In many cases, real estate is the biggest asset in a Minnesota divorce, whether it is the home you have been living in full-time, a vacation cabin or undeveloped land. While court forms only allow for one or the other spouse to have 100% of a piece of property, there are other legal options available. The experienced team at Trenti Law Firm helps clients determine a fair solution when dividing property for the best possible outcome.

According to the Minnesota Judicial Branch, you and your spouse should receive a fair and equitable share of marital assets. Property purchased after the marriage is typically considered a marital asset. As a result, if your spouse gets the property, you can receive compensation in lieu of the house to make the division equitable.

For property purchased before the marriage, you need to evaluate what percentage of the value is marital and what is non-marital. Assessment of value includes aspects of the property, from the down payment and timing of improvements to its change in market value.

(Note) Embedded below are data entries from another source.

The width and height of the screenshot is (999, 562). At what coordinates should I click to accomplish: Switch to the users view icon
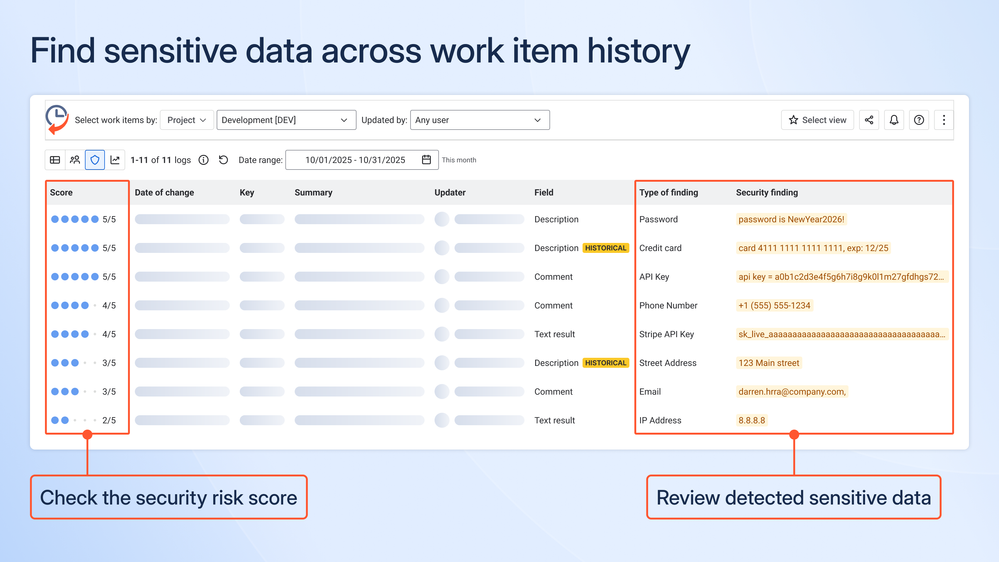[75, 160]
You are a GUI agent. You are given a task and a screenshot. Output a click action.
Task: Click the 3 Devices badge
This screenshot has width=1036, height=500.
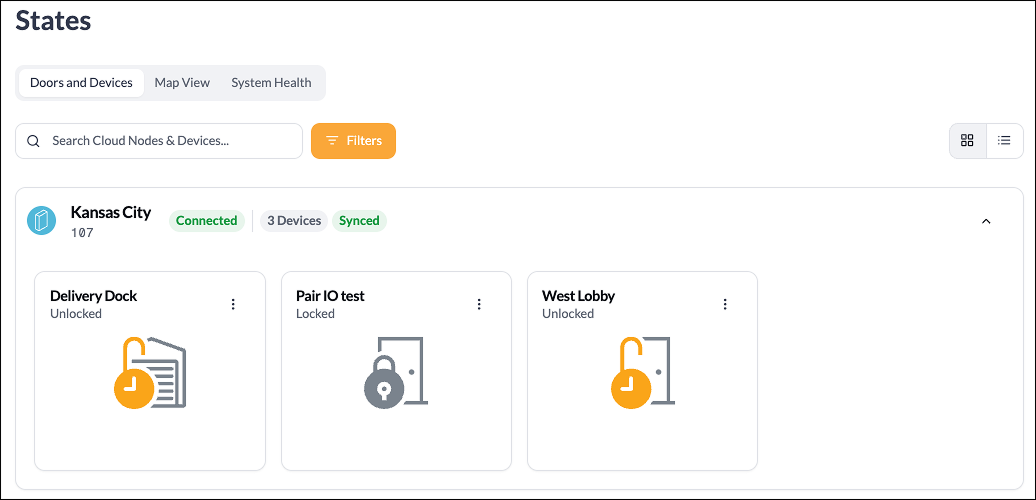pyautogui.click(x=294, y=221)
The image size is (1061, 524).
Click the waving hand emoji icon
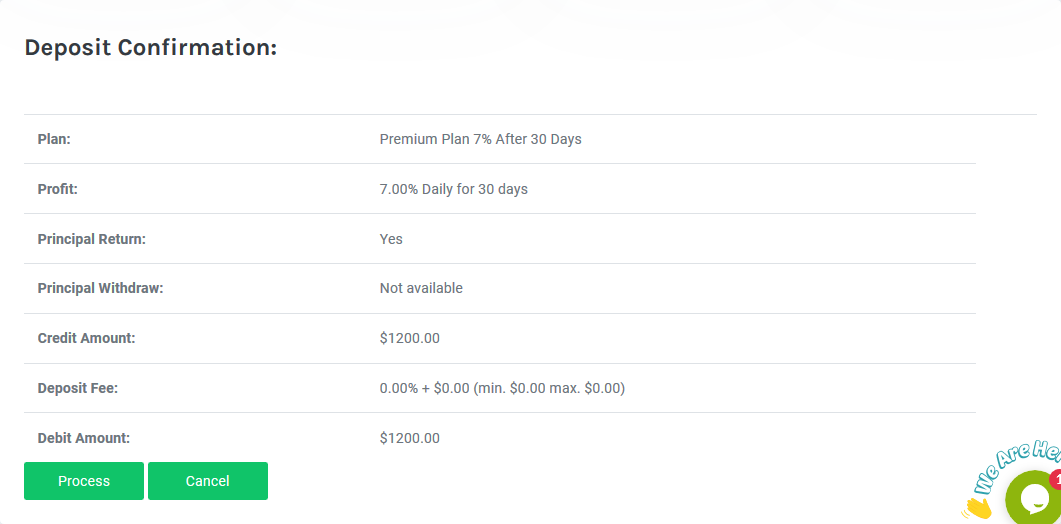977,508
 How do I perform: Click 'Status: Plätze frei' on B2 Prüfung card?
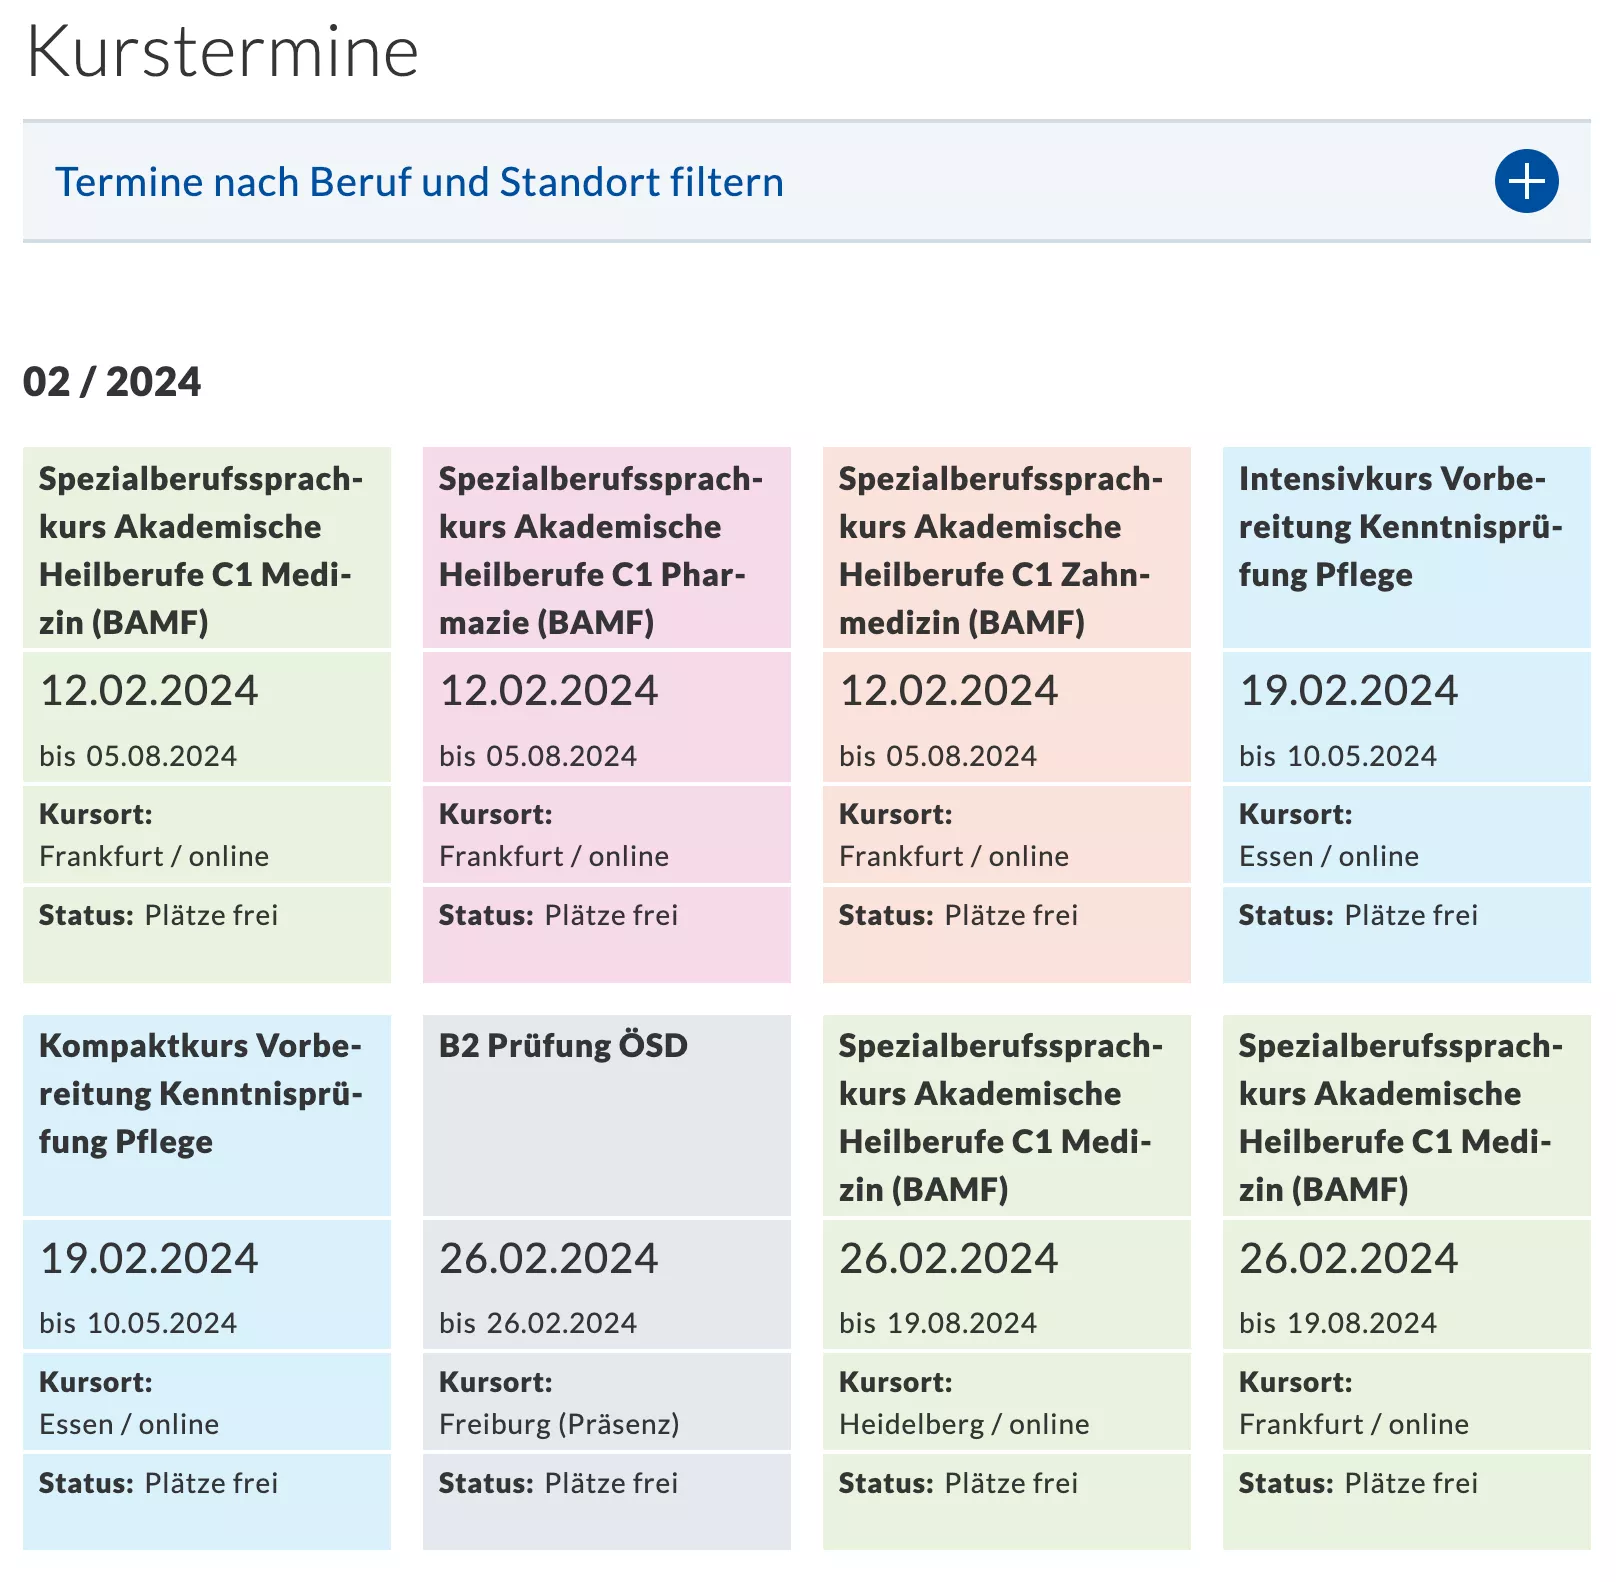coord(558,1483)
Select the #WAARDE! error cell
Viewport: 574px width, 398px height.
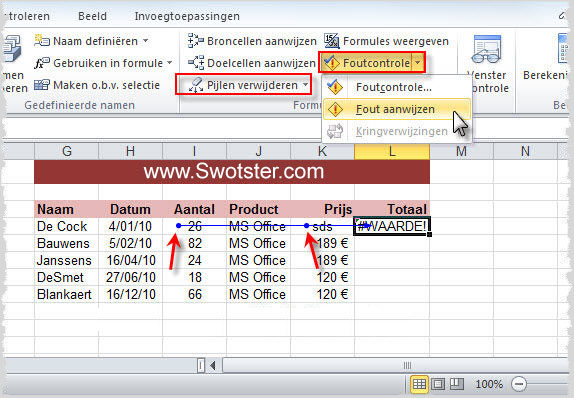392,226
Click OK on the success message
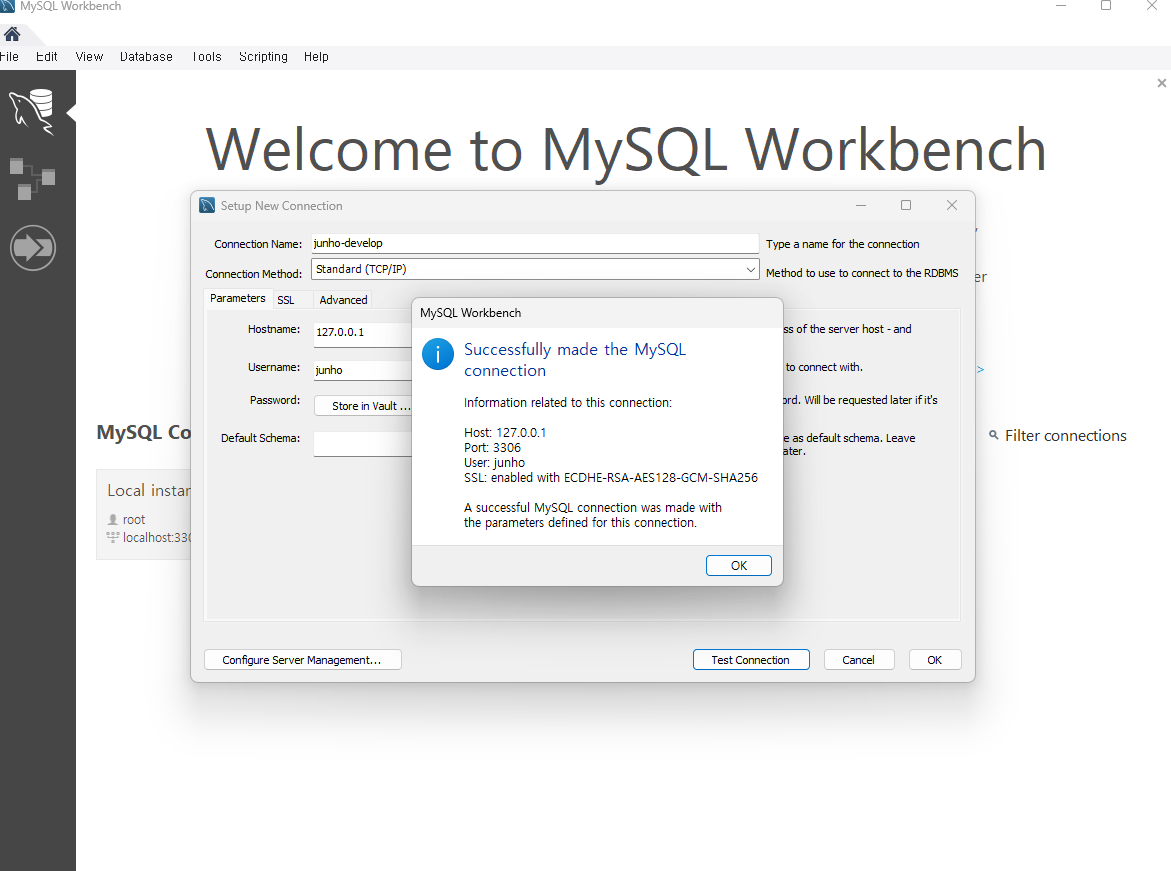Viewport: 1171px width, 871px height. pos(738,565)
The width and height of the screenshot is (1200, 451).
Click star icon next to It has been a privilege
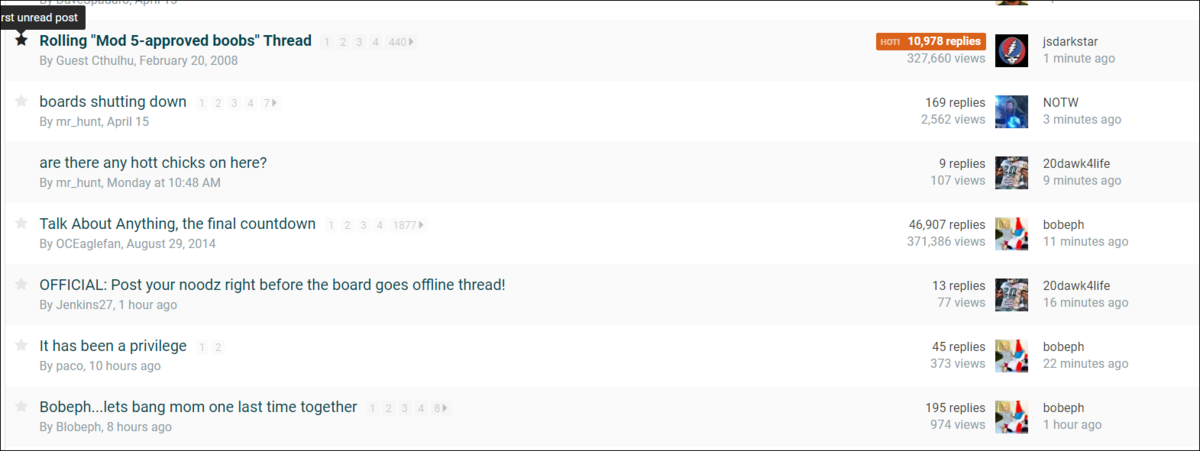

You may sell the property if you and your spouse agree to it. However, many questions may occur during the sale process, complicating the situation, such as the following:

  • Who pays for necessary improvements?
  • How are disputes resolved regarding purchase offers?
  • Who pays the mortgage and associated fees while the house is on the market?
  • What happens if the property does not sell before the divorce is final?

Even if your divorce is not contentious, many issues can arise when dividing property. Leaving the decision to the courts rarely satisfies either party, so it is beneficial to work out as many details as you can to ensure the division terms are acceptable. Visit our webpage for more information on this topic.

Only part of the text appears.